# AUSGEWÄHLTER AUSZUG
Doch der Reihe nach:
Am 25. September 1946 veröffentlicht
der Journalist Zvi Kolitz anonym in der kleinen
argentinischen Zeitung „El Diario Israelita" in Buenos
Aires in jiddischer Sprache einen Text, der von Anna
Maria Jokl später einmal als „Essenz aus dem Schmelzofen
eines sechsmillionenfachen Todes" bezeichnet werden
sollte. Die Rede ist von der Erzählung „Jossel Rackower
spricht zu Gott". Es ist dies die fiktive Geschichte des
Ghettokämpfers Jossel Rackower, der im Warschauer
Aufstand 1943 gegen die deutschen Besatzer auf
verlorenem Posten und in Erwartung des sicheren Todes zu
Gott spricht. Der von Gott mit einem Schicksal hiobschen
Ausmaßes geprüfte Jossel verlangt „Rechenschaft von
Gott, da die Strafe alles Maß der Sünde übersteigt"
(Anna Maria Jokl). Die erschütternde Erzählung endet
jedoch mit einem Bekenntnis, dass literarisch
seinesgleichen sucht: Jossel spricht zu Gott: „Und das
sind meine letzten Worte an Dich, mein zorniger Gott: es
wird Dir nicht gelingen! Du hast alles getan, damit ich
nicht an Dich glaube, damit ich an Dir verzweifle! Ich
aber sterbe, genau wie ich gelebt habe, im felsenfesten
Glauben an Dich." (Übersetzung Anna Maria Jokls , 1955)
Der fulminante, aber versteckt
publizierte Text geriet zuerst in Vergessenheit, bis er
erneut 1954 in Tel Aviv (und kurz darauf auch in
München) - wiederum anonym und auf jiddisch -
veröffentlicht wurde. Erst jetzt kam die
Schriftstellerin mit Kolitz´ Werk in Kontakt und machte
sich sogleich daran, diesen ins Deutsche zu übersetzen
und damit der deutschsprachigen Öffentlichkeit
zugänglich zu machen. Durch fehlende Autorenschaft für
ein authentisches Dokument aus dem Warschauer Ghetto
gehalten, avancierte der „Jossel" innerhalb kürzester
Zeit zum Mythos. Zvi Kolitz hatte seine Erzählung von
1946 ganz bewusst auf den 23. April 1943 „vordatiert",
um die Authentizität (die bei gleichzeitiger Anonymität
ungewollt für solche Verwirrung sorgen sollte) noch zu
steigern. Groß war daher die Überraschung und auch das
öffentliche Misstrauen, als sich Zvi Kolitz 1955 als
Autor zu dem Text bekannte. Die Tatsache, dass es sich
in Wahrheit um kein historisches Dokument handelte,
enttäuschte vor allem jene, die die Erzählung bereits
als einen dokumentarischen Meilenstein der Geschichte
des Holocaust begriffen hatten, der sich nun als - wenn
auch brillante - Fiktion herausstellte. Anna Maria Jokl
nahm sofort Kontakt zu Zvi Kolitz auf und stellte sich
in weiterer Folge demonstrativ hinter den in einer
ersten Reaktion von vielen angefeindeten Autor und sein
Werk.

# AUFGABEN
(a) Aktualisiere im Auszug die Passage von „(Anna Maria Jokl)." bis „Jokls , 1955)", indem du „zorniger" durch „strenger" ersetzt, und gib sie vollständig wieder.
(b) Treffen diese Aussagen laut Auszug zu? Antworte jeweils mit ja oder nein und zitiere die entscheidenden Worte: (i) Die Erzählung erschien zuerst in jiddischer Sprache. (ii) Zvi Kolitz bekannte sich 1954 als Autor. (iii) Kolitz datierte seine Erzählung auf den 23. April 1943.

# VORLIEGENDES MATERIAL
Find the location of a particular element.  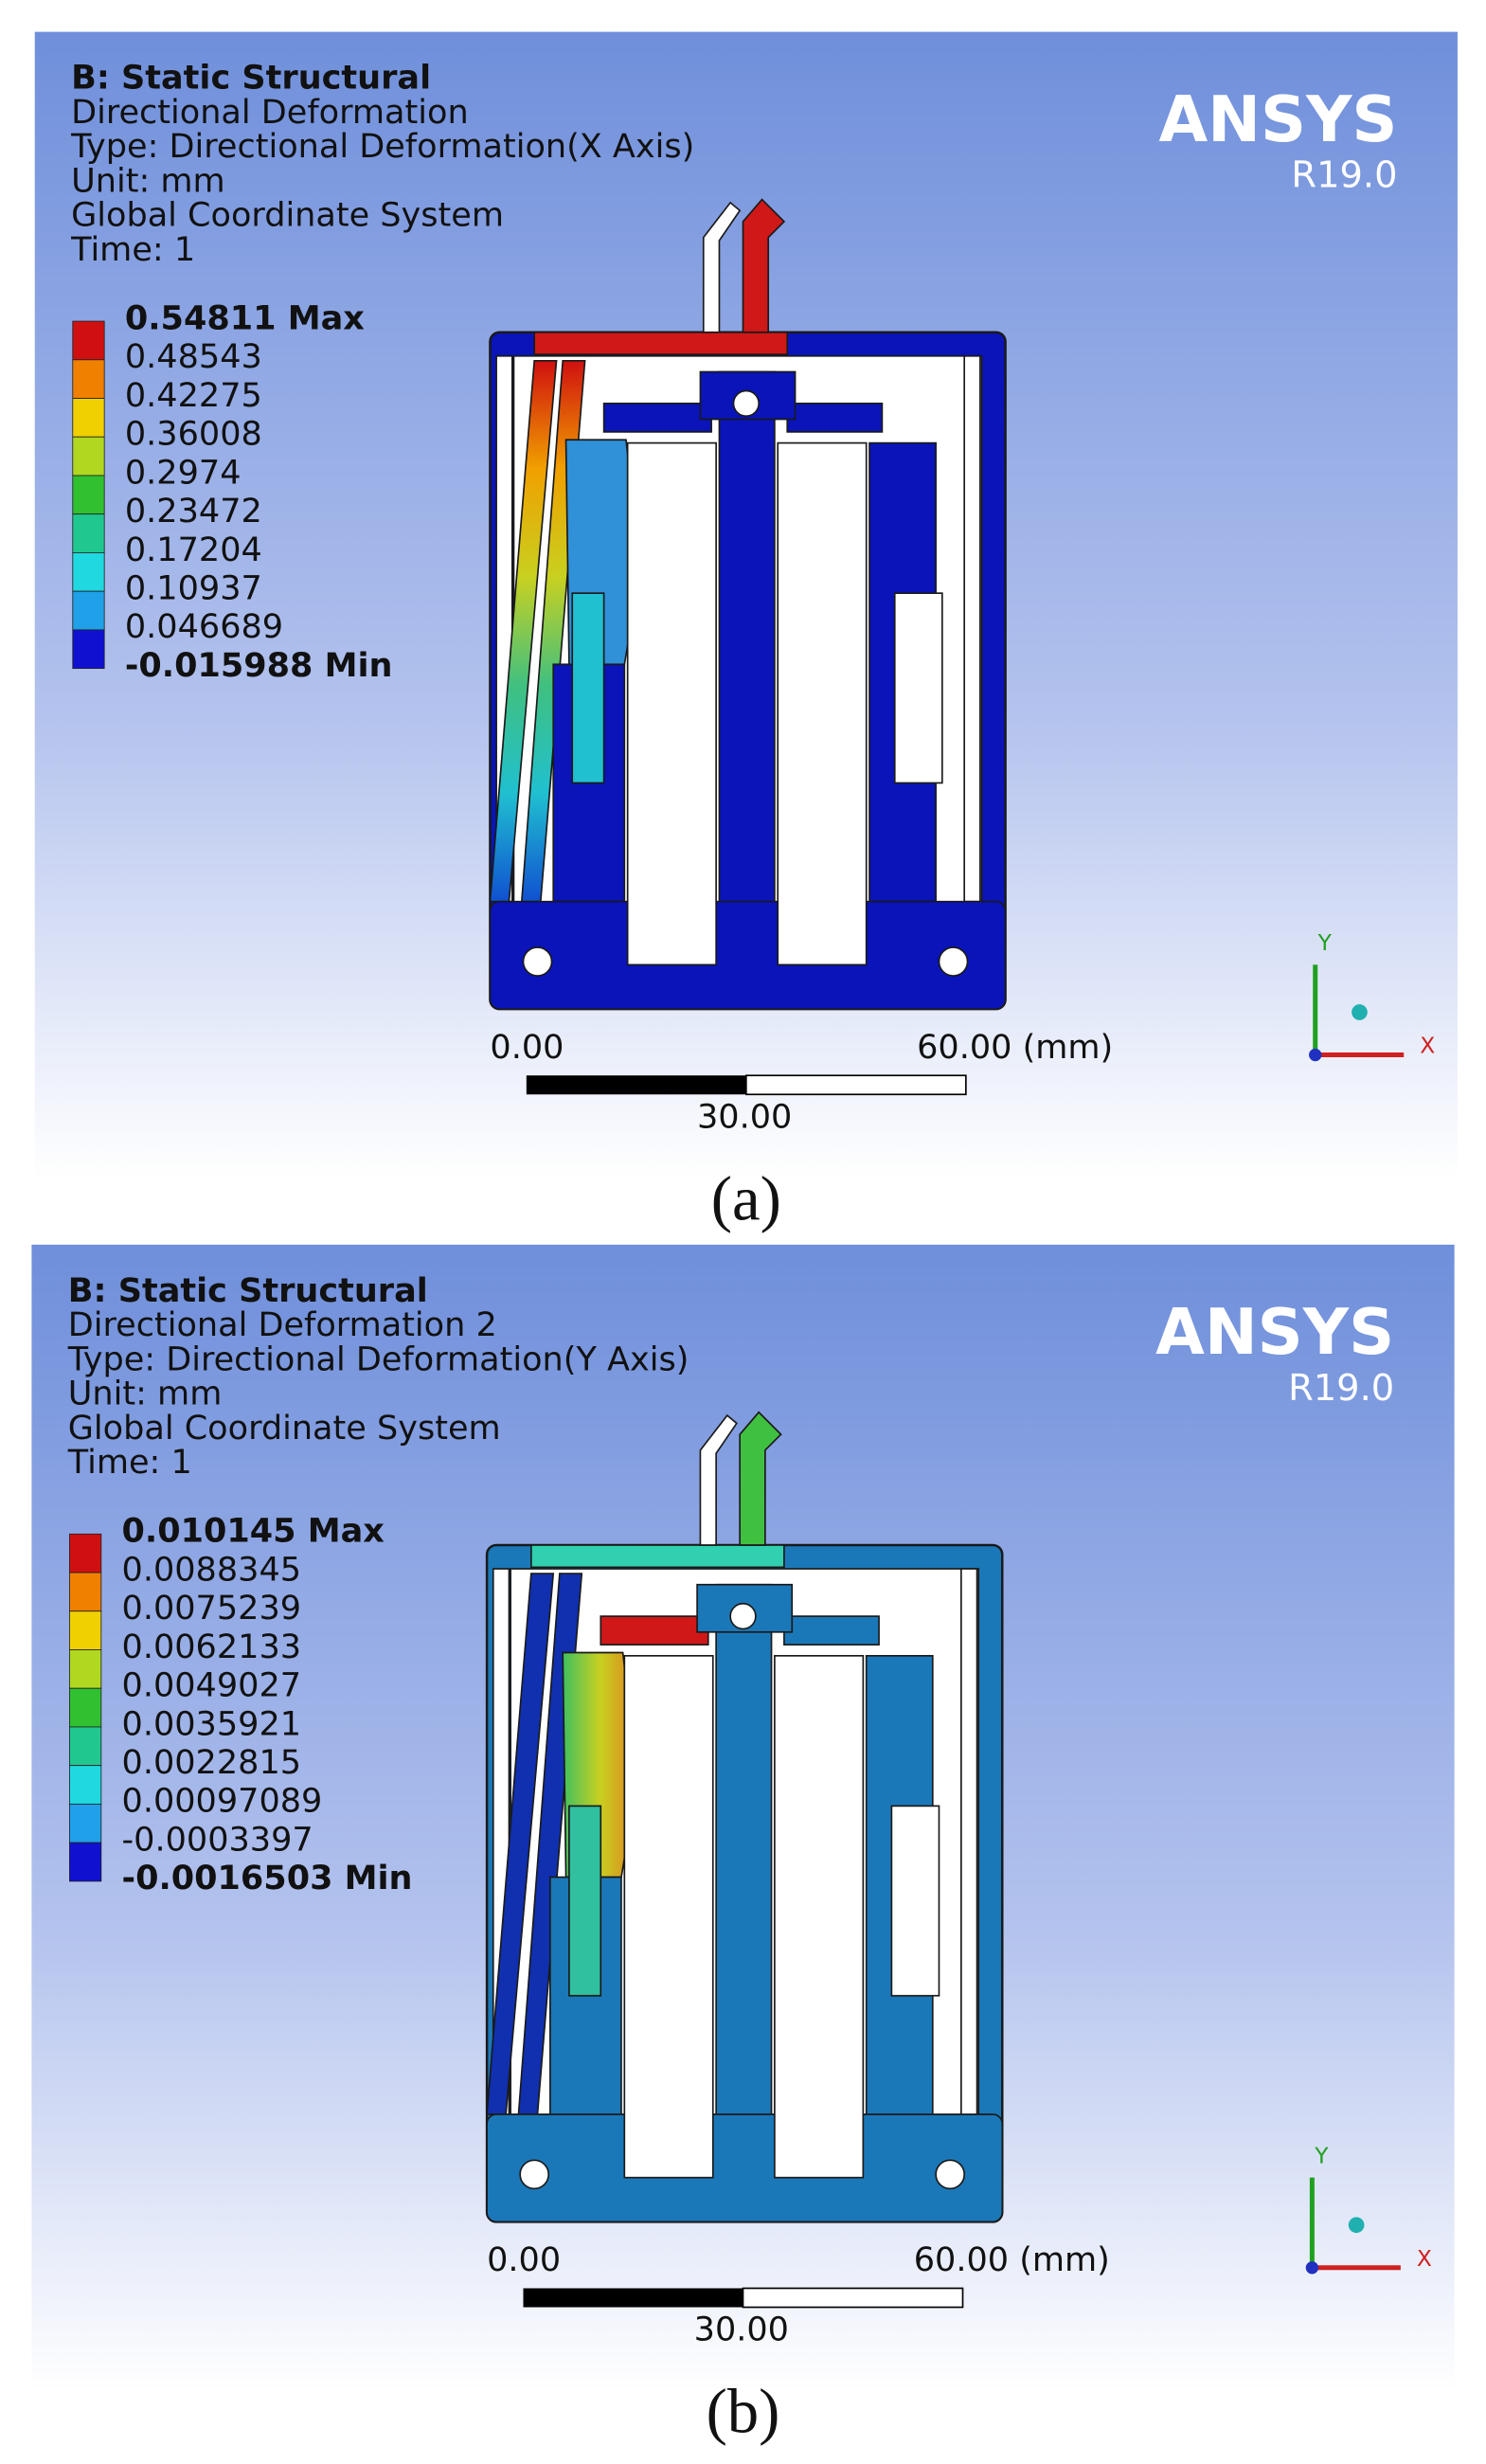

# LÖSUNGEN
(a)
(Anna Maria Jokl). Die erschütternde Erzählung endet
jedoch mit einem Bekenntnis, dass literarisch
seinesgleichen sucht: Jossel spricht zu Gott: „Und das
sind meine letzten Worte an Dich, mein strenger Gott: es
wird Dir nicht gelingen! Du hast alles getan, damit ich
nicht an Dich glaube, damit ich an Dir verzweifle! Ich
aber sterbe, genau wie ich gelebt habe, im felsenfesten
Glauben an Dich." (Übersetzung Anna Maria Jokls , 1955)

(b)
(i) Ja: „in jiddischer Sprache einen Text"
(ii) Nein: „als sich Zvi Kolitz 1955 als Autor zu dem Text bekannte"
(iii) Ja: „ganz bewusst auf den 23. April 1943"